TASK OBJECTIVE:
Transcribe the passage of the court excerpt below, starting with "exclude the testimony…" and going on through "gap between Dr.".

THE COURT: Are you acknowledging that

that’s not what the Tison article says? I want to

make sure my notes aren’t wrong. I’m not asking

you what she’s saying in the article. I’m asking

specifically are you acknowledging that’s not

what the Tison article says?

THE WITNESS: I’m saying I should have had,

as I said before, I should have had another

footnote there which would be the Cushing.

THE COURT: Boy, you’re like some lawyers.

THE WITNESS: Excuse me?

THE COURT: Not wanting to answer the

question. Is that what her article says?

THE WITNESS: No.

; and:

THE COURT: It doesn’t, the article doesn’t go

so far as to say exactly at what point this Cushing

effect doesn’t work anymore and there’s going to

be a stroke. That’s all I’m trying to get at with 14.

THE WITNESS: Okay, you, what it says is that

you interrupt, this kind of pressure can interrupt

and does interrupt cerebral blood flow. Now if

you do it long enough, which is not what they

wanted to do—they just wanted to show that—

THE COURT: No, please don’t—

THE WITNESS:—this is an effect—

THE COURT:—tell me you think if you do it

long enough it’s going to happen. All I’m trying

to figure out is 14. It, it never concludes if you do

it long enough there’s going to be a stroke.

THE WITNESS: You have to go to—

THE COURT: All right, no. No.

Id. at 25. Not exactly a pleasant day in the courtroom. Later that summer the trial court issued its lengthy order, concluding as to the plaintiff’s causation expert:

Because the Plaintiff has failed to carry his

burden to demonstrate that the opinion of his

causation experts are reliable, this Court must

exclude the testimony…

That being said, because the literature

and scientific evidence relied on by the

Plaintiff fails to actually stand for the conclusions

that Plaintiff’s experts purportedly draw from it,

this Court finds that the gap between Dr.

Crawford’s testimony/opinion and the scientific/

medical evidence and literature from which she

extrapolates it is too great.

Id. at 32.

The Court of Appeals wasted no time in rebuking the trial court’s “logic” and usurpation of the jury’s role as to this expert:

The trial court’s opinion perhaps would have

been appropriate had the trial court been sitting as

the trier of fact. However, the trial court went well

beyond her gatekeeping function and, instead of

determining whether Crawford could offer an opinion

on causation, the trial court actually resolved the

issue of causation. No doubt the trial court was

encouraged by defendants, who were also functioning

under an erroneous view of plaintiff’s burden and

the trial court’s gatekeeping function… [P]laintiff’s

burden at the Daubert hearing was to show that Crawford

was qualified to render an opinion on causation and

that her opinion was reliable and relevant. Such an

inquiry must focus on principles and methodology,

not the conclusions they generate.”

Daubert, 509 U.S. at 594–595(emphasis added.)

Collected data entries:
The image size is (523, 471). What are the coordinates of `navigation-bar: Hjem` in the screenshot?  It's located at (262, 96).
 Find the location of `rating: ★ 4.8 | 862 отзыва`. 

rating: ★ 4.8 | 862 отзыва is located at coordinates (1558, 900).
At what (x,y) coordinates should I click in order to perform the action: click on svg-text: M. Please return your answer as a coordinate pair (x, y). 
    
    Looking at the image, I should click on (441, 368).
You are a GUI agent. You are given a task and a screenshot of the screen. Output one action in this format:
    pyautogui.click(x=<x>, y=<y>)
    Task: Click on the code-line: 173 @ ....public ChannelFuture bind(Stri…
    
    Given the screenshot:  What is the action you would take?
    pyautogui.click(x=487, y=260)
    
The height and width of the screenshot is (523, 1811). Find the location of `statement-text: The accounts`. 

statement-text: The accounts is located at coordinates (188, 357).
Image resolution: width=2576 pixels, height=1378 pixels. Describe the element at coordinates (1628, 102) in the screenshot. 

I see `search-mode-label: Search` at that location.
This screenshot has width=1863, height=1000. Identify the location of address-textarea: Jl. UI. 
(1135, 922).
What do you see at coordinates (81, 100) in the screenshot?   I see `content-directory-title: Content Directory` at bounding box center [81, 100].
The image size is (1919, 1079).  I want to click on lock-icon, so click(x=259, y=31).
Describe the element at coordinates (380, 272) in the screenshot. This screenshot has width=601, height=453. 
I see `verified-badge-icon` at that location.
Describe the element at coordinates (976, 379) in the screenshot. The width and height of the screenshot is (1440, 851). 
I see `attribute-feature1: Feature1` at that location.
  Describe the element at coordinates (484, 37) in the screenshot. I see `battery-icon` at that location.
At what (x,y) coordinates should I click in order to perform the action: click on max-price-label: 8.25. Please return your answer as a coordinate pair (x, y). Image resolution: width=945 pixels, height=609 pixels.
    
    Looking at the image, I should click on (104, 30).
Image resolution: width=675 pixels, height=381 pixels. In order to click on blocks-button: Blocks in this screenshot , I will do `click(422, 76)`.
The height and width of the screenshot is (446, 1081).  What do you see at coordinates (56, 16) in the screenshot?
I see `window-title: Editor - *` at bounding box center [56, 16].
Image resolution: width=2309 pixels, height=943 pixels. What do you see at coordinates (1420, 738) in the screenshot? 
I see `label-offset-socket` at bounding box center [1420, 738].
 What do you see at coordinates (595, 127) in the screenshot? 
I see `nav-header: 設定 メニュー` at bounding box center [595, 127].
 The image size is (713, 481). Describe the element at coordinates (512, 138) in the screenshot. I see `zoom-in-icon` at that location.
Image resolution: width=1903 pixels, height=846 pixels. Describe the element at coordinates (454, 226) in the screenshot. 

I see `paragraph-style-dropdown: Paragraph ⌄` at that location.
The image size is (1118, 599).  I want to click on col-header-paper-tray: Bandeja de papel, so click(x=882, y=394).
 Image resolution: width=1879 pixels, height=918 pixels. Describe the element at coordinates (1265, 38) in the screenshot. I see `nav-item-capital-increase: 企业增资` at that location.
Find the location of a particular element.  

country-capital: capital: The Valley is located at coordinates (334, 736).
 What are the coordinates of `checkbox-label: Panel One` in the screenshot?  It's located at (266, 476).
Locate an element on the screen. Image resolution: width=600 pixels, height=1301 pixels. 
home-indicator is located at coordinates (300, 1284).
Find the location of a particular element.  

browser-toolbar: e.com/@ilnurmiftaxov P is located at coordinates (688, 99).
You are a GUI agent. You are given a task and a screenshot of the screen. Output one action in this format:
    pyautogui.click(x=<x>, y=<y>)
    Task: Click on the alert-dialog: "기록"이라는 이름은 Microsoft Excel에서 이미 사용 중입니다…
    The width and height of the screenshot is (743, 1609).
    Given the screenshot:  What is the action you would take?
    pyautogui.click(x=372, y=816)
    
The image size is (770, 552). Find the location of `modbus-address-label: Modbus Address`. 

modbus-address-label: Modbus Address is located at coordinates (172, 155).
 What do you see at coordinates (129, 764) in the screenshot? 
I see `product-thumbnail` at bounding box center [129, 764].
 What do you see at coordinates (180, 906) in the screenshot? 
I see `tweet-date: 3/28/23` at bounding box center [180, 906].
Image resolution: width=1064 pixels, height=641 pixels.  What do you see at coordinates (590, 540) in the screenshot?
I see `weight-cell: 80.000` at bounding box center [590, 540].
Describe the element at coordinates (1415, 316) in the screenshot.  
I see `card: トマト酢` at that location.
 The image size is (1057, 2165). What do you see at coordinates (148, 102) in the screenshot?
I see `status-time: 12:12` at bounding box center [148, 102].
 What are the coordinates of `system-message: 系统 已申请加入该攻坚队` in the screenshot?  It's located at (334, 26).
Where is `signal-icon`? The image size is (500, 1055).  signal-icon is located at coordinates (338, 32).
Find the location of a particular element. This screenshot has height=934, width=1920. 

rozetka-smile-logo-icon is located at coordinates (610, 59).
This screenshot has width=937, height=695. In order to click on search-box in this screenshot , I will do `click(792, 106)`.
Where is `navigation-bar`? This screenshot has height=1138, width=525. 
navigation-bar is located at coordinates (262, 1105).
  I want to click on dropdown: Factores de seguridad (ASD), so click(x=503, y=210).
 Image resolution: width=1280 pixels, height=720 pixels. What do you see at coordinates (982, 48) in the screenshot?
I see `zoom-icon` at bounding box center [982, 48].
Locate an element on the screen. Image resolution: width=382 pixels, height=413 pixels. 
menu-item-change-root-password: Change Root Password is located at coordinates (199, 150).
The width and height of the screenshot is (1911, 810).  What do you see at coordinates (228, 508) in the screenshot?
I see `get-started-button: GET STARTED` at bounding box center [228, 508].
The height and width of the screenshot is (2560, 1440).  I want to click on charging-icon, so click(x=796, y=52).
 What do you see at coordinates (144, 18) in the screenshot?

YOUR RESPONSE:
exclude the testimony…

That being said, because the literature

and scientific evidence relied on by the

Plaintiff fails to actually stand for the conclusions

that Plaintiff’s experts purportedly draw from it,

this Court finds that the gap between Dr.